"La fessée delivers a compact but technical 35-foot sport climb in Quebec’s Laurentians, inviting climbers to master delicate holds en route to a rewarding ramp feature. A precise, steady send awaits those ready to test finger strength and control."
La fessée offers an engaging 35-foot sport climb perched on the steep face of A. Dévers des anges, a climbing area within the rugged Laurentians of Quebec. This route invites climbers to start with a few deceptively simple moves that serve as a warm-up, drawing you into the climb’s tight, focused rhythm. From the very first holds, your goal is to reach a distinctive ramp—a narrow feature that demands finesse and attention. The challenge lies in managing one or two exceptionally small holds just before the ramp, where precision and balance must converge.
Once aboard the ramp, the climb shifts into a more flowing groove, rewarding steady technique and confident footwork with a satisfying stretch of climbing that feels gratifying rather than punishing. For climbers seeking an on-sight send, patience and exploration of the route’s subtle holds will reveal the sweet spots that unlock fluid movement. The 5.12a rating reflects a route that tests finger strength and body positioning without overwhelming complexity, making it an excellent step into harder sport climbing in this part of the Laurentians.
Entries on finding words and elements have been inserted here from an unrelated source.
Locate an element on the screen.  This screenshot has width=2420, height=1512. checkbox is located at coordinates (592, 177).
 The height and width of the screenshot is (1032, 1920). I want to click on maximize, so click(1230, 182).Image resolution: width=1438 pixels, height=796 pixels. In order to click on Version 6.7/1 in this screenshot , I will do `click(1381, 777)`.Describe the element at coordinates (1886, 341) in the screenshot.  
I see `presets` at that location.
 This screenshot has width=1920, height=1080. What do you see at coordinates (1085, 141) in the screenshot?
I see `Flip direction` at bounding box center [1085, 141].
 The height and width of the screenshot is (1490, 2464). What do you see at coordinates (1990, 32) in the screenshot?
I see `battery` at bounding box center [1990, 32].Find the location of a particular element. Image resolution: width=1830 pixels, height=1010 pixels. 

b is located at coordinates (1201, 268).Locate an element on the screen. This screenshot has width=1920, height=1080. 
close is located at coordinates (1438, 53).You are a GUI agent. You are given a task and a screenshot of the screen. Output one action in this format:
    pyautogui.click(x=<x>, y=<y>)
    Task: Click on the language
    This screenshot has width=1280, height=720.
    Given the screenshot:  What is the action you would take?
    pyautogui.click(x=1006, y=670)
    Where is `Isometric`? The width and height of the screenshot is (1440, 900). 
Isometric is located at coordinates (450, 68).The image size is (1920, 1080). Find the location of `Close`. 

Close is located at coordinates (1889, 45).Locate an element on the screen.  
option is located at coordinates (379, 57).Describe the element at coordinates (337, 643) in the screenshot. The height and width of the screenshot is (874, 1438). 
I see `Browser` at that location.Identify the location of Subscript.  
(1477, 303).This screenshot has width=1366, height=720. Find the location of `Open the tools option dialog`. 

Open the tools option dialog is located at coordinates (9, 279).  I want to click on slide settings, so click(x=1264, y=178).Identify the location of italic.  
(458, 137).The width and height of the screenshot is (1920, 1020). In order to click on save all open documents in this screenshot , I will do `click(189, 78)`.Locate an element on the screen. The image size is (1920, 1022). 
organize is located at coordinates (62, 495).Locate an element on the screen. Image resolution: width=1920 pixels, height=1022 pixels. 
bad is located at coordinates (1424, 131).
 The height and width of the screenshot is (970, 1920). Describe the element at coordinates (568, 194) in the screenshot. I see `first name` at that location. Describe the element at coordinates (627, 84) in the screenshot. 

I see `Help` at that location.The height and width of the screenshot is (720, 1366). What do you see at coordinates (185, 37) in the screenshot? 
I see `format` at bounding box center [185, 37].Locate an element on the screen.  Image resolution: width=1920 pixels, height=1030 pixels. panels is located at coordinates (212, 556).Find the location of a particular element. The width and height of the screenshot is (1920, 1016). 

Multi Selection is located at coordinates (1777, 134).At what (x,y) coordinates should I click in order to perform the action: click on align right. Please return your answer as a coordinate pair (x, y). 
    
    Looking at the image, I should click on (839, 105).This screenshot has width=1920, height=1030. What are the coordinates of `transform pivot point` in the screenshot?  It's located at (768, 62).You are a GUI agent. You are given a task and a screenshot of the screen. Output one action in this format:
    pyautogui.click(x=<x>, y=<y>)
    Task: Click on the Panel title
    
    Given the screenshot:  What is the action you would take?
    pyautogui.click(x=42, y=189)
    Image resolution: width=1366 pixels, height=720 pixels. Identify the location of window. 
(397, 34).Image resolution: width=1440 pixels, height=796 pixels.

Protection on La fessée is straightforward: four well-placed bolts lead you safely upward to a secure two-chain anchor equipped with one locking and one non-locking carabiner. The quality of fixed gear supports confident clipping, allowing you to focus fully on your technique and the nuances of each move. The rock here is solid, providing reliable holds and reassuring contact points underfoot.
Located near the town of Baldy, La fessée sits at approximately 45.977 latitude and -74.134 longitude, a spot that blends the quiet wilderness of Quebec's northern forests with the exhilaration of sport climbing. The cliff’s orientation offers a mix of sun and shade, making it favorable for climbing during spring through early fall when the weather is stable and the rock is dry. Approaching the wall is manageable with a short trek from the nearest parking area, ensuring you can invest energy in the climb, not the approach.
Overall, La fessée captures the essence of a climb that demands clean technique and mental focus—a route where every grip is earned and the reward is a smooth, measured ascent. Whether you’re sharpening skills on small holds or chasing the thrill of a steady 5.12a challenge, this climb is a memorable addition to the Laurentian sport climbing scene.
Though the bolts are well placed, be mindful of the small edges around the crux area; slipping here means a short fall onto the fixed protection. The rock is solid but always double-check your gear and anchor before committing to the moves.
Focus on foot precision to maximize efficiency on small holds before the ramp.
Plan your clip sequences early to maintain flow on the single pitch.
Early morning or late afternoon climbs offer comfortable temperatures with balanced sun exposure.
Bring climbing shoes with a stiff sole to handle the tricky edges on the approach moves.
This route is protected by four bolts leading to a two-chain anchor, equipped with one locking and one non-locking quickdraw biner, ensuring straightforward clipping and solid security throughout the climb.